### [SELECTED TEXT]
Content starts

# The Strange Magic of: David Bowie



## Strange Magic (Sep 14, 2015)

*In Memoriam*

I have avoided like the plague any attempts to draw parallels between Rock and
Classical music genres or personalities. But the adjectives that apply to David Bowie: Brilliant. Precocious. Fecund. Master of All Genres. suggest to me both Mozart and Prokofiev. And he clearly could both rock and draw a huge and adoring crowd. We could all be _Heroes_.


----------



## Art Rock (Nov 28, 2009)

Taken from the thread I started earlier today on Bowie:

From his last album, the excellent Blackstar. This song (and the video) is brutal now that we know he realized he was near death.






As two commenters put it:

"That beautiful SOB. He turned his own death into artistic expression. Genius to the end.﻿"
"This video is so unsettling and tragic now. Imagine being in his place, on this shoot, lying in a deathbed that's make-believe to everyone except yourself.﻿"


----------



## elgar's ghost (Aug 8, 2010)

One of the things which pleases me when thinking back on his career was something approaching a return to form during the later part of his output, especially the _1.Outside_ and _Heathen_ albums.


----------



## GreenMamba (Oct 14, 2012)

I'm not the biggest Bowie fan, but I like a lot of his stuff, especially this (Five Years live):


----------



## Pugg (Aug 8, 2014)

BBC two showing : The Last Five Years it on Sunday January 7th 
21.00 UK. time


----------



## Strange Magic (Sep 14, 2015)

Has it been two years, so quickly?

Here was an introduction of the Thin White Duke to perhaps many who had known little or nothing of him before. He sings of things yet to occur, in a dreaded year a decade to come....


----------



## Joe B (Aug 10, 2017)

Besides being an eclectic singer, song writer, and performer of music, I also thought Bowie made a strong impression on film. Case in point:


----------

Content ends

### [WORK ORDER 1]
Transcribe the part of the Bowie thread that opens with the words containing "Has it been" and closes with "decade to come....".
### [WORK ORDER 2]
Answer these questions from the Bowie thread:
(a) Which two classical composers do the adjectives for Bowie suggest to the first poster?
(b) Which two albums does elgar's ghost single out from the later part of Bowie's output?
(c) Which song does GreenMamba name as a favorite?

### [RECORDS]

Content starts

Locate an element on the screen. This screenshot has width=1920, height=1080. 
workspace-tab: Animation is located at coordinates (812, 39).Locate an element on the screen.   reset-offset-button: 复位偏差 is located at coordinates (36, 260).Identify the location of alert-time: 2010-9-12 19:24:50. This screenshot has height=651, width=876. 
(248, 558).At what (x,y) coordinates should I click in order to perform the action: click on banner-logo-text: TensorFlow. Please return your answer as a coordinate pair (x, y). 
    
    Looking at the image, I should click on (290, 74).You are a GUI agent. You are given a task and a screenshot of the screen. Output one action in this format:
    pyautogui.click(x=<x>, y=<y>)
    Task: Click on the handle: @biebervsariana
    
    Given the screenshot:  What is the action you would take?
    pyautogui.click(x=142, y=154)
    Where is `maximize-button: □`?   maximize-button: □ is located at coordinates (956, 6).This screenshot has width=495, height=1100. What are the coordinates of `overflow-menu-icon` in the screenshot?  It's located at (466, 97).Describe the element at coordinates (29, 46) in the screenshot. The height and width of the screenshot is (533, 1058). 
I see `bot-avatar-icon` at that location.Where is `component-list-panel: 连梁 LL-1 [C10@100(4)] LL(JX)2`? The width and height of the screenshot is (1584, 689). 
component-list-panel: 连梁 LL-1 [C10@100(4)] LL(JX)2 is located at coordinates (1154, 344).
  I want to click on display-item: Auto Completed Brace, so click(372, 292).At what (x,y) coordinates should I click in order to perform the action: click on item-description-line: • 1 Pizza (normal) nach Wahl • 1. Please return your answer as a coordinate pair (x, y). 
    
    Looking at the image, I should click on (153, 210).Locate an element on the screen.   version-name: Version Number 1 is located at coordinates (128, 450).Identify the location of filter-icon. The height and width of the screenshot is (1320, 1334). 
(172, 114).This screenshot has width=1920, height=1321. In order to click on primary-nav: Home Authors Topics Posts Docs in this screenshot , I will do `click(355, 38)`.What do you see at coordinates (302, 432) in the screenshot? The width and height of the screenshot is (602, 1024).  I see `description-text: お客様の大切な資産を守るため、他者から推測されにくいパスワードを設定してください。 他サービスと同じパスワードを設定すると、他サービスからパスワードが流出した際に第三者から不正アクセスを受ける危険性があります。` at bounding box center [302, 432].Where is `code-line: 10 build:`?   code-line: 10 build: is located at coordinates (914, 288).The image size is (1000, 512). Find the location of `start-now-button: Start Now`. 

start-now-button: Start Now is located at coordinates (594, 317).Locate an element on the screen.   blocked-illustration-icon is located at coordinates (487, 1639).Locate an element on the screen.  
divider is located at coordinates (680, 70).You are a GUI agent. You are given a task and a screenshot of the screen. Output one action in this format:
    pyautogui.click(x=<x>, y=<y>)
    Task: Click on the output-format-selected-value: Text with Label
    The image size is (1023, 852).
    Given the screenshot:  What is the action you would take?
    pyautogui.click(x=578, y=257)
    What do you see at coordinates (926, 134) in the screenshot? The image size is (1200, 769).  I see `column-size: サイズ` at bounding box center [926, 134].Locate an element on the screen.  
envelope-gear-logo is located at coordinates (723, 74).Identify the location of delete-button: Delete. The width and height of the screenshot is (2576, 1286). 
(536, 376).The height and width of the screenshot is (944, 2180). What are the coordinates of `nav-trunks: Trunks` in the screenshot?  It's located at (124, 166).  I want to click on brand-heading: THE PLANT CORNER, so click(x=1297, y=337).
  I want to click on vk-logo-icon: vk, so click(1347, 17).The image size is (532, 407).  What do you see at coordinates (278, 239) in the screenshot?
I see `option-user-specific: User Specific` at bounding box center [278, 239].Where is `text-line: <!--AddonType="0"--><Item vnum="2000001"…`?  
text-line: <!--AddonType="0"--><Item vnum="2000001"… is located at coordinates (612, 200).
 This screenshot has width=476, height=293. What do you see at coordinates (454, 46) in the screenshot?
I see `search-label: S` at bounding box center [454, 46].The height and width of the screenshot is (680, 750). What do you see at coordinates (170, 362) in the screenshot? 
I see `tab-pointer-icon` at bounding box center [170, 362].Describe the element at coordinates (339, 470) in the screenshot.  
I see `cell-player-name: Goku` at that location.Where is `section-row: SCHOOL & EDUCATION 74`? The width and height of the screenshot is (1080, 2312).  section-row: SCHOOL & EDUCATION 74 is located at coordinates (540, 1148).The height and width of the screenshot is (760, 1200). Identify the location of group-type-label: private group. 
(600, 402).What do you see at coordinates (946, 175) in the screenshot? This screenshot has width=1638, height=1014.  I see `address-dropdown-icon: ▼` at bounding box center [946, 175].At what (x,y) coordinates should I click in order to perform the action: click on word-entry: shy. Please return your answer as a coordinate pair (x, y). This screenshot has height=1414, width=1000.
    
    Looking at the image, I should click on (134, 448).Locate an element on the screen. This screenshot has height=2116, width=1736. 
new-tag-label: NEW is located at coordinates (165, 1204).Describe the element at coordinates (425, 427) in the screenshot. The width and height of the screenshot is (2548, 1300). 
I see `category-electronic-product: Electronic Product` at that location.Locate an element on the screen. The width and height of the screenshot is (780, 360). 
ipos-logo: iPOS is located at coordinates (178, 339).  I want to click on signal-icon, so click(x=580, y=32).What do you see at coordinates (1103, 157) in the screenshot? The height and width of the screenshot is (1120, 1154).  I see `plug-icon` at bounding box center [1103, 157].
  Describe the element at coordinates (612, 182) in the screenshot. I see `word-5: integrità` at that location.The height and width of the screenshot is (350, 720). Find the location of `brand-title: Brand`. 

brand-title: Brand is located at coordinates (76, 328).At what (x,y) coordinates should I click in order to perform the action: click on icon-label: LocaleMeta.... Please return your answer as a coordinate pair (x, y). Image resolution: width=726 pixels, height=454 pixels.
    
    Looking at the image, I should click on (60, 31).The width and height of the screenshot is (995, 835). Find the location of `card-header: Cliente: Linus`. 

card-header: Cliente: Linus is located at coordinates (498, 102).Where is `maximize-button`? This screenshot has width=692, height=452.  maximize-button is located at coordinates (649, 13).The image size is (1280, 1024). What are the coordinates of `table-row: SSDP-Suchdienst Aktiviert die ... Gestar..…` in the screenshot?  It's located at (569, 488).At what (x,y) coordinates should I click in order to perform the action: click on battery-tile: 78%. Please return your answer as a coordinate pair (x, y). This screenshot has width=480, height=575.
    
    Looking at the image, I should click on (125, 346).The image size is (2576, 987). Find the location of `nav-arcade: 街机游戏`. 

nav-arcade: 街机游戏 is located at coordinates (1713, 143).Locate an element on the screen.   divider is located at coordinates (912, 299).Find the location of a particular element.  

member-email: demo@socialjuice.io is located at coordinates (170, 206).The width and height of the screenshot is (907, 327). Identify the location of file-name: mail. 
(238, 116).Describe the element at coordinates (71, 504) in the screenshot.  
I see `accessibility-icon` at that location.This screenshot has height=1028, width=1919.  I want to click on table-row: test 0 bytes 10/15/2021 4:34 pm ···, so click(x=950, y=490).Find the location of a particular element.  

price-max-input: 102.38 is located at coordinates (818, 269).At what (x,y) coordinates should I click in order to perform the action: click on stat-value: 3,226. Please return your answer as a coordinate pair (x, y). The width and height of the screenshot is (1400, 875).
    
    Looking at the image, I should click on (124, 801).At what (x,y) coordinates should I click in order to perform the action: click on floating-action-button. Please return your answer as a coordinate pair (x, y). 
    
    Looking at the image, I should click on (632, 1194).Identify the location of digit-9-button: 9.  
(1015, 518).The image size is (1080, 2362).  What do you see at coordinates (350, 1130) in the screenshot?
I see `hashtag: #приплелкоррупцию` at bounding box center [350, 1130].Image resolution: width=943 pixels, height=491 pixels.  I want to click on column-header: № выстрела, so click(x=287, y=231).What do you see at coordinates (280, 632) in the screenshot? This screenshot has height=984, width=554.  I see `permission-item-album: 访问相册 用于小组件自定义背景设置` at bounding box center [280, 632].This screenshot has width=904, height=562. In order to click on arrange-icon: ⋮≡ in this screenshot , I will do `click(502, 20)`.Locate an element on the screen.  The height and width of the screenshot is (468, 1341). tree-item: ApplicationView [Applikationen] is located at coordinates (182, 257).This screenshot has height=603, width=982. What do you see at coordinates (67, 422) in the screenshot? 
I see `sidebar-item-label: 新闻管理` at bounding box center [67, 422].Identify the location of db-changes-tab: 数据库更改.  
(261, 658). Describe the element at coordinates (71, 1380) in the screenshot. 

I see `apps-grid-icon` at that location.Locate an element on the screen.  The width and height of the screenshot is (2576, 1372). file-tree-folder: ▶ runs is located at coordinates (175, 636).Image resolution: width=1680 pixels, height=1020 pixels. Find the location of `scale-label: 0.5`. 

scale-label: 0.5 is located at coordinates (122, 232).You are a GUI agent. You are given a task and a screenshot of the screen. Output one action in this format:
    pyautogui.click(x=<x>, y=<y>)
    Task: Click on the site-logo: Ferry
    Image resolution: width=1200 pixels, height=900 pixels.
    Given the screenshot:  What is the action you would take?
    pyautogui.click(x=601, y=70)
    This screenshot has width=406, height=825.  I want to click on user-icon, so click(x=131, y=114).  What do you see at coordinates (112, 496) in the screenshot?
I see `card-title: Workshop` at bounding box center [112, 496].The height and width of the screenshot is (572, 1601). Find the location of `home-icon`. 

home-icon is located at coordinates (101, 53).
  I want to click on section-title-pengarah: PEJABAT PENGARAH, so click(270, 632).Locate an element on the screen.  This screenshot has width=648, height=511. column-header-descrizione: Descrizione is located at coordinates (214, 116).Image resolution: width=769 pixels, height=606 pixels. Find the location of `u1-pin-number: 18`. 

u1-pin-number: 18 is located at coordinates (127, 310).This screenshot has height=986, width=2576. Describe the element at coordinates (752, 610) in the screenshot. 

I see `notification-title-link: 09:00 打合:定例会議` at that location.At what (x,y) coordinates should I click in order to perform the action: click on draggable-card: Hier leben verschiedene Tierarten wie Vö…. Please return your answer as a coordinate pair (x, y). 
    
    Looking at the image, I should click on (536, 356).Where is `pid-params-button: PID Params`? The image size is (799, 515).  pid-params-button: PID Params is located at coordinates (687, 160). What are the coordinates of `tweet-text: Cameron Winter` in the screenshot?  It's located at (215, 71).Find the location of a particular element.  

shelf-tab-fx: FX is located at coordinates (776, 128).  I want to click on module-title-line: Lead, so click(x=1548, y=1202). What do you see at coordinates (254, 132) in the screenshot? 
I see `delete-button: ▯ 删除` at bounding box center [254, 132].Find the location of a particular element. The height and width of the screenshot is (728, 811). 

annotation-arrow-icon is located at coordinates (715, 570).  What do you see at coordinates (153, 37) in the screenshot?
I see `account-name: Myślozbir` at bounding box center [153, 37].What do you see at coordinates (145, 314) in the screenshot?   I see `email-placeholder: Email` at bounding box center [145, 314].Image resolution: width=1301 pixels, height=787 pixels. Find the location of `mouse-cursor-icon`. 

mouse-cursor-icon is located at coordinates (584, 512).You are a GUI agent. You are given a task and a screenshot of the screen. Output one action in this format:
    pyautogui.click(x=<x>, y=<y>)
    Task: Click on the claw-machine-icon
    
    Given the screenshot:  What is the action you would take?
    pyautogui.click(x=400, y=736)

Content ends

### [EXERCISE OUTPUT 1]
Has it been two years, so quickly?

Here was an introduction of the Thin White Duke to perhaps many who had known little or nothing of him before. He sings of things yet to occur, in a dreaded year a decade to come....

### [EXERCISE OUTPUT 2]
(a) Mozart and Prokofiev
(b) 1.Outside and Heathen
(c) Five Years (live)